Tally the lines in the listing below that hold the string "computer", and reply with that tally alone.

[[ DATA TO PROCESS, beginning ]]

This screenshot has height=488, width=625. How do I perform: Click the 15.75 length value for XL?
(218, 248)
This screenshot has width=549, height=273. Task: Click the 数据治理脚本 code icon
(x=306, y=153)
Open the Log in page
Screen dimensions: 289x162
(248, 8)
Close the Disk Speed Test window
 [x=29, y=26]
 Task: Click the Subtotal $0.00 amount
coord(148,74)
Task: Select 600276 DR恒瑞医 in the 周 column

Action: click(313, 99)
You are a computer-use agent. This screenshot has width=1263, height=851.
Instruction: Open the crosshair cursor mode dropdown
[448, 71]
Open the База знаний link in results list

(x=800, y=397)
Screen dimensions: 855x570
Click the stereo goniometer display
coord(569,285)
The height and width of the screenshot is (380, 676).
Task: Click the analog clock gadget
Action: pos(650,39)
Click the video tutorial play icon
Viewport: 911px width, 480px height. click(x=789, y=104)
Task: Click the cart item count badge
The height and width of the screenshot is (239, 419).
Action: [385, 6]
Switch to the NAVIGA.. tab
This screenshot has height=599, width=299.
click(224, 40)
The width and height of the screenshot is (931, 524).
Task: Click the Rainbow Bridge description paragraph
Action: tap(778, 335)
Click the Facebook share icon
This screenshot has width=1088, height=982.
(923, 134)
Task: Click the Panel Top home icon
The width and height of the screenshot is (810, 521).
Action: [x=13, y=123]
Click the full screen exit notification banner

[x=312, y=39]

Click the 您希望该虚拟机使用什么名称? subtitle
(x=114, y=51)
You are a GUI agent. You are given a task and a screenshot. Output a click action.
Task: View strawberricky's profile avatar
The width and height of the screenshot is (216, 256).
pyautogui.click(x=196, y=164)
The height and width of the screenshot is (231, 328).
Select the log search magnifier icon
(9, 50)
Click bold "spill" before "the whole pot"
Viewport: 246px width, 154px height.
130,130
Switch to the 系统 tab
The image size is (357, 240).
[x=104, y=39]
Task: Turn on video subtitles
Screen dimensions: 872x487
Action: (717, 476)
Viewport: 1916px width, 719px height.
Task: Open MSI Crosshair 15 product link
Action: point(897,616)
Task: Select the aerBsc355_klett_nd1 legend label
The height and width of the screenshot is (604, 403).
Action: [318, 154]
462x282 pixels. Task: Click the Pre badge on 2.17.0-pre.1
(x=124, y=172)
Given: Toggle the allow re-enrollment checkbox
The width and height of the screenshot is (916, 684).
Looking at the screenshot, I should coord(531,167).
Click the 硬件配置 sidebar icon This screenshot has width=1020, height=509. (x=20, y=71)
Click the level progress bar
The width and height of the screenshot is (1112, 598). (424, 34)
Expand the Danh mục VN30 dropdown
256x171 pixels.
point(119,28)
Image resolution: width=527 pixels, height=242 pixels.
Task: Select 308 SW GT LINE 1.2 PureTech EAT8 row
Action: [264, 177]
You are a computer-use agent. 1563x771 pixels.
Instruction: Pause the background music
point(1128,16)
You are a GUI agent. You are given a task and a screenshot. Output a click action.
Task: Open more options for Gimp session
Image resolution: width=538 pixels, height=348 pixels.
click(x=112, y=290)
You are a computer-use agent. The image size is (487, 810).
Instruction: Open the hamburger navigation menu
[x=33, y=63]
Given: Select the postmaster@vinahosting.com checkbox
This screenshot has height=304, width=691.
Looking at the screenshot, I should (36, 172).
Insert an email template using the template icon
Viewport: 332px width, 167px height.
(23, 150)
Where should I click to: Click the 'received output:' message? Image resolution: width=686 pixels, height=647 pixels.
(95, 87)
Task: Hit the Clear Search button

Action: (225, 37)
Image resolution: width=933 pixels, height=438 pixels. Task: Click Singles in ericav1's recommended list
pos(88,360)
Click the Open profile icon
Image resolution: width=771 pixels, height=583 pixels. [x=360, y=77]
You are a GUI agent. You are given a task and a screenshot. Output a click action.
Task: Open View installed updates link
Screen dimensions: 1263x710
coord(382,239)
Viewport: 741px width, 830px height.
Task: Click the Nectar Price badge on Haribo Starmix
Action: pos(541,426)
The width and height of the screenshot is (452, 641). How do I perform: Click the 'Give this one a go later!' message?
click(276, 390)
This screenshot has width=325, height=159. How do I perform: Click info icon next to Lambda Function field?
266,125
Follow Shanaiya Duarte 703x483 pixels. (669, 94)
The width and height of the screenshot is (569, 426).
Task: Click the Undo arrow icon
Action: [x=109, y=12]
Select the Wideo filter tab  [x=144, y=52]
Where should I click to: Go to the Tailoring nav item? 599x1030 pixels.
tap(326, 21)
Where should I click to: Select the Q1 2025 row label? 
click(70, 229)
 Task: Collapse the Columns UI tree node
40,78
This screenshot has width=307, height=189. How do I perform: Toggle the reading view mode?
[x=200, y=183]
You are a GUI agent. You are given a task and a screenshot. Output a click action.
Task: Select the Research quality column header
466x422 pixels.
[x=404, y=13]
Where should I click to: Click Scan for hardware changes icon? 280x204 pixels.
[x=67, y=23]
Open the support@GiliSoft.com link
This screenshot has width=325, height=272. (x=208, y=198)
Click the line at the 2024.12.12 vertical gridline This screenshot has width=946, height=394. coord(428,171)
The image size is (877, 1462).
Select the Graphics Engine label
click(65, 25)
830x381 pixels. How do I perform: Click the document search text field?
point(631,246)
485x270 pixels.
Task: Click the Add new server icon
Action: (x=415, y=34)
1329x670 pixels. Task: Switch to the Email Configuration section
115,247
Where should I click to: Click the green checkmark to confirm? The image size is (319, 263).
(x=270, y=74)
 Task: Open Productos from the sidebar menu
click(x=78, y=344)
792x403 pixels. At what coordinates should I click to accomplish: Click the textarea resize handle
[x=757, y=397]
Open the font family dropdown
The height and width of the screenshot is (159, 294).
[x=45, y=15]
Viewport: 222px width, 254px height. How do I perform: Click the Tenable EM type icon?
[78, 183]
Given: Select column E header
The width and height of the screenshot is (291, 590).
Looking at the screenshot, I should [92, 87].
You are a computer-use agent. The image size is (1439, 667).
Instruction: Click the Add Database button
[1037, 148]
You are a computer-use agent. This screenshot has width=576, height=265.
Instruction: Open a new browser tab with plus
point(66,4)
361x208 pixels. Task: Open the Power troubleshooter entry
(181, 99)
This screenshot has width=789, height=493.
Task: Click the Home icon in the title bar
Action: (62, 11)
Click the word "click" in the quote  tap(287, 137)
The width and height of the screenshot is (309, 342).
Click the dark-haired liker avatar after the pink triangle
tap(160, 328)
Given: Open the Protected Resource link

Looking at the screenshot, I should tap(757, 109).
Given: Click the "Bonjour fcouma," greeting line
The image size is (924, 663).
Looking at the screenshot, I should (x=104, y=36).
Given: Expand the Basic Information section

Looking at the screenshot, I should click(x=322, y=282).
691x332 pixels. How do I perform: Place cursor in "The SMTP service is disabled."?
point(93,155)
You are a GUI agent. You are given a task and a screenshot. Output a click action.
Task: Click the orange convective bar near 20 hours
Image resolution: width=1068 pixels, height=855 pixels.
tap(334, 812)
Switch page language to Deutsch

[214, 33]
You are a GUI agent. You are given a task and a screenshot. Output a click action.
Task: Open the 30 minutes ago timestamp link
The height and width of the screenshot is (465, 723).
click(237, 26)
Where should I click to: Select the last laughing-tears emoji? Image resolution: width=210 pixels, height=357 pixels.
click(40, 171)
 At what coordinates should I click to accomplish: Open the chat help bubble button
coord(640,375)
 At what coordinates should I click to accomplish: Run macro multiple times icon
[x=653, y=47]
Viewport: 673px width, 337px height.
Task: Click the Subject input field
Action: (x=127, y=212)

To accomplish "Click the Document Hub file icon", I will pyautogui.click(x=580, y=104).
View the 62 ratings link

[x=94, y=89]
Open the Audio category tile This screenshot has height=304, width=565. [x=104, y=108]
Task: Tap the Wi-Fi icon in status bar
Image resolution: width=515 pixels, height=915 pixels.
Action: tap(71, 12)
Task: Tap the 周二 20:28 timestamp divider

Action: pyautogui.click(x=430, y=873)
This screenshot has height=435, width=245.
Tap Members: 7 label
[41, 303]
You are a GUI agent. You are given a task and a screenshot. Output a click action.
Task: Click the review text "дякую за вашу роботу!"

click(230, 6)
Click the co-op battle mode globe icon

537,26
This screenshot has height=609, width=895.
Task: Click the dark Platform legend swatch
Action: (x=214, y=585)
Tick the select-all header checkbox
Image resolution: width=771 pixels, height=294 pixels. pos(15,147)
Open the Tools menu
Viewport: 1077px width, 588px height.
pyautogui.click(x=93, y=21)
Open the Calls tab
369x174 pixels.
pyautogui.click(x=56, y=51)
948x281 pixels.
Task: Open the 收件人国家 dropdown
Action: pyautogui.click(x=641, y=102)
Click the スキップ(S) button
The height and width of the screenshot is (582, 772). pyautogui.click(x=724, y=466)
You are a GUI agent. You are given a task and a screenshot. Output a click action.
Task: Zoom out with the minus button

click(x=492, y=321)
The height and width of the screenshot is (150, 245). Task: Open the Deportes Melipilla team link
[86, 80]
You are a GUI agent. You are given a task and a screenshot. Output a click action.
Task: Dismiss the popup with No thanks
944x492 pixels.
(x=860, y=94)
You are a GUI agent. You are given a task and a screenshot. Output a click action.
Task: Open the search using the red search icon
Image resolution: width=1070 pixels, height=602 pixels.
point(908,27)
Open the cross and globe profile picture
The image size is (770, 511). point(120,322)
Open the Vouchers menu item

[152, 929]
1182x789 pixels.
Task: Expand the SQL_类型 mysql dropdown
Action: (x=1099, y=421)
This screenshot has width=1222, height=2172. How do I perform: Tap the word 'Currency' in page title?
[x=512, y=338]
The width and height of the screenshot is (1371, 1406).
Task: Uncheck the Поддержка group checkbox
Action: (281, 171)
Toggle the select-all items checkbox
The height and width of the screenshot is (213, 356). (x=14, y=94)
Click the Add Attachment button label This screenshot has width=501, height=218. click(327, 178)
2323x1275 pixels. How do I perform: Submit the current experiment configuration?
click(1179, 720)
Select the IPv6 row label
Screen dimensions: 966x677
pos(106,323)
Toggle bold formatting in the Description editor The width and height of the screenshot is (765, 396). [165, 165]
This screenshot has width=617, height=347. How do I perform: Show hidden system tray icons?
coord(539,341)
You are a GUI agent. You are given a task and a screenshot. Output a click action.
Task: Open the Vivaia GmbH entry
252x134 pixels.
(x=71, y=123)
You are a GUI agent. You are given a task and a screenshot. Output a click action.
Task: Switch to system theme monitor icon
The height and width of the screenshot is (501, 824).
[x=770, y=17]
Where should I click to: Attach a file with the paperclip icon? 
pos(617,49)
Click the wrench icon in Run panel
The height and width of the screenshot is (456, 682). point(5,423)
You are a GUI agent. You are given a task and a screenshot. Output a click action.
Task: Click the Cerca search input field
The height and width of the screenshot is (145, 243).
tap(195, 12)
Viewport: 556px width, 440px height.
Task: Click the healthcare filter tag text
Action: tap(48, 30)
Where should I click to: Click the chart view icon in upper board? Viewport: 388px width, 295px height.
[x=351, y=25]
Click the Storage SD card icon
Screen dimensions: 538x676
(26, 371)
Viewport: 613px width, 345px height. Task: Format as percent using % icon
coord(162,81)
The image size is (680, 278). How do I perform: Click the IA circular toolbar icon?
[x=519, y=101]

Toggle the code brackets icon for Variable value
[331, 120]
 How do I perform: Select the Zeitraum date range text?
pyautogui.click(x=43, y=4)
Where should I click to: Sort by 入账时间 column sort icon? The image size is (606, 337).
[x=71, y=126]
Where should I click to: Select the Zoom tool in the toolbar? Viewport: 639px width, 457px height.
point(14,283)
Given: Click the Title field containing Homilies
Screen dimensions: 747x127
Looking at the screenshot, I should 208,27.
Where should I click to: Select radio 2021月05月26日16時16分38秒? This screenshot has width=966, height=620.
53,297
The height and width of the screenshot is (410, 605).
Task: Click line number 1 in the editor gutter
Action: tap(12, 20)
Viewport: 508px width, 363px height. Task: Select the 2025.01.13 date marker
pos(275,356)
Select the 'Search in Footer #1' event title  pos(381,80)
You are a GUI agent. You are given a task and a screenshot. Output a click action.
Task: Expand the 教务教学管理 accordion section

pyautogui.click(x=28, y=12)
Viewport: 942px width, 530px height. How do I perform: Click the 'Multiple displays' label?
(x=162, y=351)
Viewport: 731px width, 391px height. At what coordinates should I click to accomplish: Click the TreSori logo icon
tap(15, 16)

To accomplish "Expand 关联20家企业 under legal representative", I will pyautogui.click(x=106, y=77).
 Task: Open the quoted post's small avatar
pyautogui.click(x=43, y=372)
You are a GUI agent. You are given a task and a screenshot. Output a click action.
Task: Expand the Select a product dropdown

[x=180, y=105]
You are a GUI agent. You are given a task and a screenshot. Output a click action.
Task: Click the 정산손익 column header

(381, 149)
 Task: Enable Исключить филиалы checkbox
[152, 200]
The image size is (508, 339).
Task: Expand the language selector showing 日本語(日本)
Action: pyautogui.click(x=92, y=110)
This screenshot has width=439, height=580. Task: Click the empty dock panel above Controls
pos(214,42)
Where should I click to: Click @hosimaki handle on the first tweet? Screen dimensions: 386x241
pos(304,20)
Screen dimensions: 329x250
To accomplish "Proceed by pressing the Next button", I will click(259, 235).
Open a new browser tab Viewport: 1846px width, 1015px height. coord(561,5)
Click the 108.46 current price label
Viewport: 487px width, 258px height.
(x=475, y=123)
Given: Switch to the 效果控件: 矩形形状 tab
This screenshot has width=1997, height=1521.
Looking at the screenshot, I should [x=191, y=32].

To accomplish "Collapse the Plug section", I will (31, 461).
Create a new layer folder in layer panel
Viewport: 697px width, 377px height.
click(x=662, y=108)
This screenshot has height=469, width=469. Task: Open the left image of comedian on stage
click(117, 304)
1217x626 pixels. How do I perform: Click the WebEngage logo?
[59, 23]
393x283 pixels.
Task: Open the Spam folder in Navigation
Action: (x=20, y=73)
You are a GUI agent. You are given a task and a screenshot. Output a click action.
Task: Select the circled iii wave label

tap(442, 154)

[[ DATA TO PROCESS, end ]]

-- EXERCISE ANSWER --
5